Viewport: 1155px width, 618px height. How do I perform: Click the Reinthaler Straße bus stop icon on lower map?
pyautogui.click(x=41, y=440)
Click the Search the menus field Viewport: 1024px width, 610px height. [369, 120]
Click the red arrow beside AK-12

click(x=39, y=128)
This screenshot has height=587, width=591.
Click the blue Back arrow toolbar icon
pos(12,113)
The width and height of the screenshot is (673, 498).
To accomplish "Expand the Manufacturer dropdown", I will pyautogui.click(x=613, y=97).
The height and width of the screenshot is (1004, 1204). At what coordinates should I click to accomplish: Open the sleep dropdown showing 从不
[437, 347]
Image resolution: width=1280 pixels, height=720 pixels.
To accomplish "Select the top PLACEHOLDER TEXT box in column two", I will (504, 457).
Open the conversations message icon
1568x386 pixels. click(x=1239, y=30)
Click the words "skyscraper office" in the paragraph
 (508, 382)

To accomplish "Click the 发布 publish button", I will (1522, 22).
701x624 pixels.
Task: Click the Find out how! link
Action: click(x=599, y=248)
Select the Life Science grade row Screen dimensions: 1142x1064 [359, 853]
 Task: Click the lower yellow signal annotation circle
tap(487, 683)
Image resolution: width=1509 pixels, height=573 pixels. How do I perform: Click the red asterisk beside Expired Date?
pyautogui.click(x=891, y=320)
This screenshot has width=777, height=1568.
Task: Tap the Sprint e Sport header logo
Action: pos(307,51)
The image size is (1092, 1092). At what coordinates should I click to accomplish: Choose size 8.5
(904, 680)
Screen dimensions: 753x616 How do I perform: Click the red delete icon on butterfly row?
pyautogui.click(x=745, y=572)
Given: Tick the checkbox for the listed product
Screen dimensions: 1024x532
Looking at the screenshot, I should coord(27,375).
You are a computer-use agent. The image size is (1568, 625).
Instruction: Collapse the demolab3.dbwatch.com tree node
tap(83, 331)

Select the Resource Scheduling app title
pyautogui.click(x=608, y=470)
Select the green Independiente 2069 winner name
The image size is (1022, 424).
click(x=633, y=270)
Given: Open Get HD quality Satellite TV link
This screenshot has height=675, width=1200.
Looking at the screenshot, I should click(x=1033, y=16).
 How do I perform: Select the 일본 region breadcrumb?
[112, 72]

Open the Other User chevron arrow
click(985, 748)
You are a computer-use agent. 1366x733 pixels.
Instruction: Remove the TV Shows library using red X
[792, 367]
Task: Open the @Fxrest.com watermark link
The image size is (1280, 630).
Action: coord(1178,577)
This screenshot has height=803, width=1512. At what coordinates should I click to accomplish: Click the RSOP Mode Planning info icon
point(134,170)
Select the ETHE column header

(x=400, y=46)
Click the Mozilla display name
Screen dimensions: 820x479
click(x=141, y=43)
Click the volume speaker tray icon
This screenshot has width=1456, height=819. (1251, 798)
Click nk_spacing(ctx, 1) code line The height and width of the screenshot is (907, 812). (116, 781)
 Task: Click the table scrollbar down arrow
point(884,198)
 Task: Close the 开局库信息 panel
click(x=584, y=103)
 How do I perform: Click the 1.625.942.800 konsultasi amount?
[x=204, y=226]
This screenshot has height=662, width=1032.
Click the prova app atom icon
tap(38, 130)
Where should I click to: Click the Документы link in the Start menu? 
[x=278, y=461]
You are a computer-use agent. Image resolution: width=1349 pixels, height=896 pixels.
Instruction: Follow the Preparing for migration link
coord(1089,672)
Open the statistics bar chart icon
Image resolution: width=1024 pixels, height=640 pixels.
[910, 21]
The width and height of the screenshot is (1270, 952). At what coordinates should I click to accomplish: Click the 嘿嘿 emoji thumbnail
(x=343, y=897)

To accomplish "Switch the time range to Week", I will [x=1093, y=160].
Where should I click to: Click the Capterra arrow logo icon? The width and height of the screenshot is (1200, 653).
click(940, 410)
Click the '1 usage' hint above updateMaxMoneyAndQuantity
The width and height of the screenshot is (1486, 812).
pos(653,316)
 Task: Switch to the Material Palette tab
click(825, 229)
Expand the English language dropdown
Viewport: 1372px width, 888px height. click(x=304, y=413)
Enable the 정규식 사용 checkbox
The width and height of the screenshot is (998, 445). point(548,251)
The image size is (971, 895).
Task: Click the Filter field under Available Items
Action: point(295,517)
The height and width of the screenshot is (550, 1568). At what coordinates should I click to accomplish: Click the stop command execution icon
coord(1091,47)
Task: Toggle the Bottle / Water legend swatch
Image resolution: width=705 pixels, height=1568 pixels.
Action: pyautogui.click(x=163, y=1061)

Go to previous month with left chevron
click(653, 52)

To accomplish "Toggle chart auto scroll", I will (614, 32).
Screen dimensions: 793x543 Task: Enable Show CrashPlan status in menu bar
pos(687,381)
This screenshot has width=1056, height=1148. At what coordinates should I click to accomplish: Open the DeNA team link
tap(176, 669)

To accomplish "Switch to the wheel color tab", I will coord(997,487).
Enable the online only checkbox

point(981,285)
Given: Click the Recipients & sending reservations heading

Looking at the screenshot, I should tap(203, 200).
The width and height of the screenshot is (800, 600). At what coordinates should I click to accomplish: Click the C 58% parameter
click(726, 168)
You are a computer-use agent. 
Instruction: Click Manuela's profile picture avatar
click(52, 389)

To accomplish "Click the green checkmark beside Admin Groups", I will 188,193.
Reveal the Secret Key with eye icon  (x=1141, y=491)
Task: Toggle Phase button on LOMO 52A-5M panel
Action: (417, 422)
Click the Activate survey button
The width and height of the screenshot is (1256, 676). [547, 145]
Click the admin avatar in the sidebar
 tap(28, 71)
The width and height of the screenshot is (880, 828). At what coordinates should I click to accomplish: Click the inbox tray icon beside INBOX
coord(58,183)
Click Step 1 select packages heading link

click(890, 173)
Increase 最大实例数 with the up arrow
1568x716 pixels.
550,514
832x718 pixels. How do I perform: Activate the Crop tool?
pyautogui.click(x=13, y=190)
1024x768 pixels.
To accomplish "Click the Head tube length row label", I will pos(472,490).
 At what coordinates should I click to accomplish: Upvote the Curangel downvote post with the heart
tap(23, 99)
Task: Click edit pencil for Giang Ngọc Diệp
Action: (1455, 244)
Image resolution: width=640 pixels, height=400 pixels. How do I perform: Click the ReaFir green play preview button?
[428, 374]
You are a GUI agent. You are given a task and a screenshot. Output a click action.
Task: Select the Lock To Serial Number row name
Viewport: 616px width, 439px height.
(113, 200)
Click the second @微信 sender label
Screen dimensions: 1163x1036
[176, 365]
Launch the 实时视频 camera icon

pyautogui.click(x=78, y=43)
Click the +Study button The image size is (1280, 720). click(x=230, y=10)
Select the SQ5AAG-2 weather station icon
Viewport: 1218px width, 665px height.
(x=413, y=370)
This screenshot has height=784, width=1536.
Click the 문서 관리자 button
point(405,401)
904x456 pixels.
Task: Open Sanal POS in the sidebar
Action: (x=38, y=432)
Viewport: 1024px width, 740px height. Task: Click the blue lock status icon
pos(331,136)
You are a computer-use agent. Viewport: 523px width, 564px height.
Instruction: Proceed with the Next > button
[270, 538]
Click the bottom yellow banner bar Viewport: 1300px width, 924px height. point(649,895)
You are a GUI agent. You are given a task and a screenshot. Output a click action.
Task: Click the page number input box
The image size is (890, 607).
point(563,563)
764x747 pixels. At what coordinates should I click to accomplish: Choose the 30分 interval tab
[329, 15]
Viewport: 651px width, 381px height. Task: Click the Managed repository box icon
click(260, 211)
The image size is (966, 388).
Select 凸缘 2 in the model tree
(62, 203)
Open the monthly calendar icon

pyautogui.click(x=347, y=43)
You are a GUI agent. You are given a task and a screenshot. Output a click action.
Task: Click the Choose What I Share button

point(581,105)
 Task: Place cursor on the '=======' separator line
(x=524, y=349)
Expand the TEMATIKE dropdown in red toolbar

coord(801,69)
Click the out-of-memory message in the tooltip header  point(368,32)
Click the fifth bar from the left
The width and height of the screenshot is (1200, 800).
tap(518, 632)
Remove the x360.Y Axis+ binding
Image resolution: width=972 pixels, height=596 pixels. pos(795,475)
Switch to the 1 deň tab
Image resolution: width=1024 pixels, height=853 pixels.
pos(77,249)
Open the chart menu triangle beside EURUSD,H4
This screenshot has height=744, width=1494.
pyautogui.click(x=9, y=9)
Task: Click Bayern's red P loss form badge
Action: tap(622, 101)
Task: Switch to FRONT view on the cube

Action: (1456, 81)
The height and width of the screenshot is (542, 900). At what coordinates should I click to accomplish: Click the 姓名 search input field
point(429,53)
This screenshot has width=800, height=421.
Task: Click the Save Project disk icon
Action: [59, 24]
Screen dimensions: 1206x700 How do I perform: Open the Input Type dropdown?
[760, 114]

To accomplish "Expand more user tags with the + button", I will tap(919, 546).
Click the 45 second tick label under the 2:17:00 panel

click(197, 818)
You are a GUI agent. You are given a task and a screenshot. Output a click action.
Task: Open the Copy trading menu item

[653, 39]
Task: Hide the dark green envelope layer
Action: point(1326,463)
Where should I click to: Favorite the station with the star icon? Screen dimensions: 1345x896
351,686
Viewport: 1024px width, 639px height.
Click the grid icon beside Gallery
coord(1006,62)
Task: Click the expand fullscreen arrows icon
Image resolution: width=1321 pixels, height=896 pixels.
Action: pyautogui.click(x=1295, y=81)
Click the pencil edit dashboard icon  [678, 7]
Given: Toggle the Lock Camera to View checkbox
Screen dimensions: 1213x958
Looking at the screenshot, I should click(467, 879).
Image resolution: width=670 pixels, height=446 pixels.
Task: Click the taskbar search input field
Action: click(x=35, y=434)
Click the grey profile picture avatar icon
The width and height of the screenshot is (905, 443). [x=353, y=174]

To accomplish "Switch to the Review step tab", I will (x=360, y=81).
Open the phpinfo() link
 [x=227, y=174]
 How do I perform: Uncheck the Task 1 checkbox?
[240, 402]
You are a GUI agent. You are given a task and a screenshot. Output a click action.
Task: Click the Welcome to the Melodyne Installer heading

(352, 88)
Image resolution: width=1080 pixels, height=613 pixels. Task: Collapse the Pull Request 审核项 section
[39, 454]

**Task details**
Copy out every line in the records where the word "computer" is found.

**Worked solution**
You are a computer-use agent. The image size is (1568, 625).
You are a computer-use agent. 1366x733 pixels.
You are a computer-use agent. Image resolution: width=1349 pixels, height=896 pixels.
You are a computer-use agent. 
You are a computer-use agent. Viewport: 523px width, 564px height.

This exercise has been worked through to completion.